Hello - I posted this in the ladies section and I think I know the answer, but just wanted the male perspective before I make a move. Specifically would like to know why you would tell your gf and not your wife and what you think the reason for the therapy is. All comments/opinions are appreciated:

My husband of 27 years has been having an affair for about a year now. Things have not been good between us for at least the last 7 years and now that our youngest daughter went off to college in September, we barely interact. My husband is very close to our children and I am aware that he has stayed with me only because he is afraid of hurting them. And I've turned the other way to the affair because I'm comfortable with my life (I know it sounds brutal, but it's the way I feel) and because I'm not interested in shaking up my kids' lives. I don't want a divorce and I am perfectly happy existing as roommates. I have an extremely comfortable and privileged life and I'll be honest, I'm very afraid of losing that.

Yesterday I discovered (by reading his emails - he did not offer the information) that my husband started seeing a therapist 6 weeks ago and has had weekly sessions since. In the email to his best friend, he alluded to seeing the therapist to help him make a decision about his life and to deal with guilt he feels towards our children. He also mentioned that the other woman knows he is seeing a therapist and has known since the beginning and is supportive. This has really rattled me. I feel betrayed that the other woman knows and that he did not tell me.

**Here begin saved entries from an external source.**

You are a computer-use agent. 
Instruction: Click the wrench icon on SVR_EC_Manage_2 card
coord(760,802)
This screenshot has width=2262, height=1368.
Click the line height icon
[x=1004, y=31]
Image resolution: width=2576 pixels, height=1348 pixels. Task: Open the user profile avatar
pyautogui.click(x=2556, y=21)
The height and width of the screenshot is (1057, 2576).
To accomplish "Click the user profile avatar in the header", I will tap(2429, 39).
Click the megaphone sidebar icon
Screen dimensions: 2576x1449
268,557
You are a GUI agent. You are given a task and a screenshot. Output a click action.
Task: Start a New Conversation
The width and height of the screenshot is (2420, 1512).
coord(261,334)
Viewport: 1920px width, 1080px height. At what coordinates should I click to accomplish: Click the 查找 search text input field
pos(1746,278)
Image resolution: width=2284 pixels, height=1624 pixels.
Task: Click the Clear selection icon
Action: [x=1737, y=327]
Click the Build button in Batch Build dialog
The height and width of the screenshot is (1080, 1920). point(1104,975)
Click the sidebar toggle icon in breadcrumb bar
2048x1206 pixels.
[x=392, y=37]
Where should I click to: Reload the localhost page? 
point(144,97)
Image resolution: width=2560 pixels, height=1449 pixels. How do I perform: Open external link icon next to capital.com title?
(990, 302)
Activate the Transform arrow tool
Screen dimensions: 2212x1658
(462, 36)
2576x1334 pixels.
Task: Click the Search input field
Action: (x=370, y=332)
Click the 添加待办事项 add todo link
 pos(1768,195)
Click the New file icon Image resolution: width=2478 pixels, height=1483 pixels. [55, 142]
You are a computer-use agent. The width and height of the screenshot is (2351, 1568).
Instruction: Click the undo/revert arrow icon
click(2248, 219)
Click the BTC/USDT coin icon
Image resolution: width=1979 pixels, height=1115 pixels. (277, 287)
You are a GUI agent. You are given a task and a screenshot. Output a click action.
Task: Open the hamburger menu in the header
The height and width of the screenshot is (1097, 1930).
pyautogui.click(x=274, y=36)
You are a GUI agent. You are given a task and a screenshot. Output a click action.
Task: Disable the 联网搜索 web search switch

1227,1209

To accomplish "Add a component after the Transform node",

I know some won't understand that I do not feel betrayed by the affair, but I can't help what I feel. I'm hoping some of you can offer me some input/advice. The fact that he shared with this other woman and did not tell me has made me realize that he may leave me. I don't know what to do or think. Am I wrong? Could he be seeing the therapist to help him end the affair and work on our marriage?


----------



## tom327 (Nov 13, 2009)

Your post sounds as if it could e my story about my wife and her actions over the last few years, after suspecting her of cheating on me she tried to make everything look as though it was my fault, I have two younger children from adoption and i will do everything in my power to not break up the marriage for their sake but I get very lonely,emotionaly but I know I have not done anything wrong in our relationship, that give me some peace.


----------



## larniegrl (Oct 7, 2009)

I'm curious too...it seems as though you really don't care about the "marriage", and you want things to stay this way? Does it worry you that he may be thinking about making a life change that doesn't include you?

You need to move on. Your baby is in college...it is time to find your life.


----------